(Data for locating visible targets)
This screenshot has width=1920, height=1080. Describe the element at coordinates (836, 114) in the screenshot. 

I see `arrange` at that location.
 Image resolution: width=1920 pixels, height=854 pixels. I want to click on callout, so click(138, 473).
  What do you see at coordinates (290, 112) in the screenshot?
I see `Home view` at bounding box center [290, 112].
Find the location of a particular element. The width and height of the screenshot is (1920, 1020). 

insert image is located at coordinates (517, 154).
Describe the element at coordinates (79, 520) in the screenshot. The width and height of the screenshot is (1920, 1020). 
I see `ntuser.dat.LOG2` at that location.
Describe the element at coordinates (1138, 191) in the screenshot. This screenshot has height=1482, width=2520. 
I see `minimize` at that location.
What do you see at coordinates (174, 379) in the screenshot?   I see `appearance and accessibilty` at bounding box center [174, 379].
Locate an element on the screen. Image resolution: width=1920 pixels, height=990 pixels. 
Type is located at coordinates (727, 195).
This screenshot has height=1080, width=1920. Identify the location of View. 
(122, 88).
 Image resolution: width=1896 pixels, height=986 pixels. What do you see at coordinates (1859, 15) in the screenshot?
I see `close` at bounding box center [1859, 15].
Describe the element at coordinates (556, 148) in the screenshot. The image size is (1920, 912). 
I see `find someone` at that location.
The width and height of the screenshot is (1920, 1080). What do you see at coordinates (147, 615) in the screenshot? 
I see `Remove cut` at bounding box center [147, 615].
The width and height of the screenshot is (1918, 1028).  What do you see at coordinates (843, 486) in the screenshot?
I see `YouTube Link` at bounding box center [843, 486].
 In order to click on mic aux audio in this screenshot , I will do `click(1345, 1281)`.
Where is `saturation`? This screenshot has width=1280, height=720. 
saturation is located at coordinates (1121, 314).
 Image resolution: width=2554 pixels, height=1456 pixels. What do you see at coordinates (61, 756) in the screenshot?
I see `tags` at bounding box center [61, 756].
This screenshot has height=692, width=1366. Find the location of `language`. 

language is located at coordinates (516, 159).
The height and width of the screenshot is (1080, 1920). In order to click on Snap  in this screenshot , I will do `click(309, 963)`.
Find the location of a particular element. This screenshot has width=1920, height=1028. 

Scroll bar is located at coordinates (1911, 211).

§ TASK OBJECTIVE
Copy the listing word for word, starting at its first line and stopping after the line that contains "insert image is".

§ WRITTEN SOLUTION
This screenshot has width=1920, height=1080. Describe the element at coordinates (836, 114) in the screenshot. 

I see `arrange` at that location.
 Image resolution: width=1920 pixels, height=854 pixels. I want to click on callout, so click(138, 473).
  What do you see at coordinates (290, 112) in the screenshot?
I see `Home view` at bounding box center [290, 112].
Find the location of a particular element. The width and height of the screenshot is (1920, 1020). 

insert image is located at coordinates (517, 154).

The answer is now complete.